Геракл, о котором уже говорил Лихт, по частоте изображений, где он мочится пьяным, может посоперничать с изображением «писающего мальчика» [смотрите, например, статуя «Пьяный Геракл» из Геркуланеума или римскую одноименную статую в музее Бардо в Тунисе. Иллюстративный материал доступен только слушателям курсов Санкт-Петербургской академии правой сексологии Sexology.Legal].

«Порнография, – последовательно утверждает Гитин /250, 344/, – в значительной мере соответствует понятию скабрезность, достаточно емко охарактеризованной Т. Флешли в его «Энциклопедии пороков».

Но Гитин В.Г. постоянно путает или пытается подменить порнографию непристойностью. Вот и Флешли в неоднократно цитируемом Гитиным В.Г. отрывке ни слова не говорит о порнографии.

«Скабрезность, – пишет Флешли, – родная сестра пошлости. Надсмеяться над тем, что человеку дорого, обнажить и выставить на всеобщее обозрение то, что для него интимно и сокровенно – так выказывает себя скабрезность. Способом ее существования является глумление над тем, что для человека свято.

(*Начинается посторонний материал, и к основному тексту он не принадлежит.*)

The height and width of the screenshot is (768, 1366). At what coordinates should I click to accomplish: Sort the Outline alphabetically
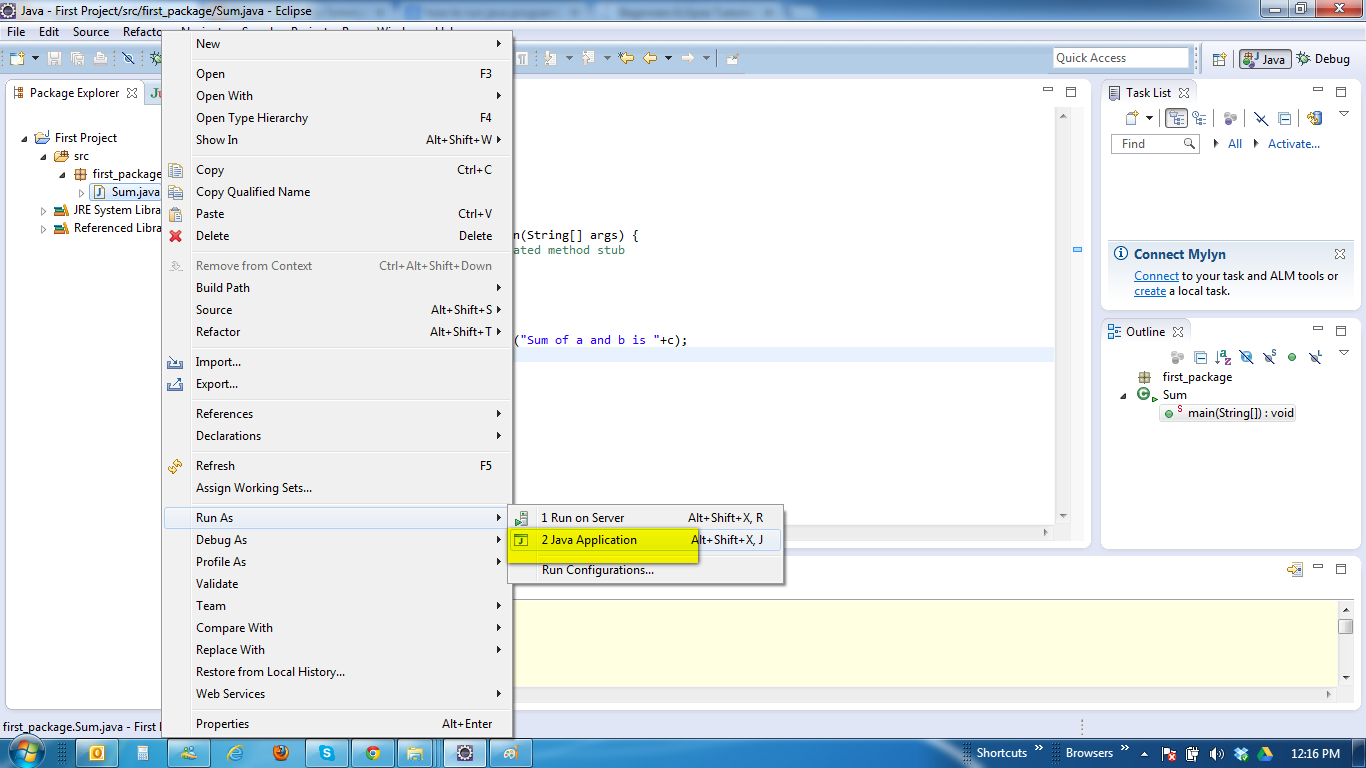(1223, 357)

Поскольку скабрезность решительный враг интимности, то, следовательно, она – наилучшее средство упрочения и пропаганды публичных форм жизни.





Угнездившаяся в душе скабрезность рождает в личности тяготение к помпезным зрелищам, напыщенным речам, к изощренным фальшивым ритуалам – словом, ко всей совокупности тех нарочитых форм, в которых заявляет себя самодовольная жизнь. Скабрезность представляет собой способность получать удовольствие от того, что нормальный человек обычно считает просто неприличным. И потому в скабрезной натуре находит себе сторонника общественный и личный быт в своих наиболее отталкивающих, гадостных и… (вычеркнуто цензурой – Изд.) проявлениях. Страсть скабрезного ко всему нечистому и подгнившему кажется странной, но ведь известны, например, племена, которые предпочитают протухшее мясо свежему, видя в нем особый деликатес. Так почему явление, характерное для гастрономической области, не может проявить себя в душевной жизни?

Зараженный скабрезностью человек все хочет разоблачить, опрокинуть, разъять. Желание над всем поизгаляться наиболее сильно в нем. В его душе пульсирует злая и раздраженная нетерпимость ко всему, перед чем другие благоговеют, что свято чтут, чем искренне восхищаются и к чему испытывают нежные чувства. Откуда же происходит это превратное душевное состояние?

Ответ мы найдем в моральной энтомологии.

Скабрезный человек – просто переродившееся насекомое. Он подобен таракану, который вдруг почему-то стал хозяином квартиры. Люди исчезли, и вот со всех углов, норок и щелей тащит это торжествующее членистоногое свой заветный мусор, складывает его посреди комнаты в кучу и, забравшись на нее, пузырится мыслью: «Это – весь мир, и нет в нем ничего больше, а если и есть – то оно ничтожно!»

Несчастное насекомое, всю жизнь проведшее в темных щелях, теперь получило право хозяйничать там, где прежде пряталось и прозябало. Однако осталось-то оно при своем затхлом достоянии, на то только и сподобившись, что вытащить его на свет. Скабрезный человек очень похож на него: и своей незаживающей уязвленностью, которая таится за очередным похабным выражением; и яростным тяготением к публичности, вырастающим из презрения и ненависти ко всему сокровенному. Надо думать, что мерещится ему во всякой интимности затхлая тараканья щель. Ужас этого видения охватывает скабрезного человека – и темное прошлое, кошмаром явившееся в его сознание, заставляет кричать от ненависти и страха.

Выше скабрезность описывалась как явление психологическое, зоологическое и даже немножко мистическое, – пишет Флешли. – Однако не это все в скабрезности главное. Основной его смысл в том, что это явление, прежде всего, и по преимуществу физиологическое. […]

Что такое скабрезность? – Это когда из гнилого тела источается гной.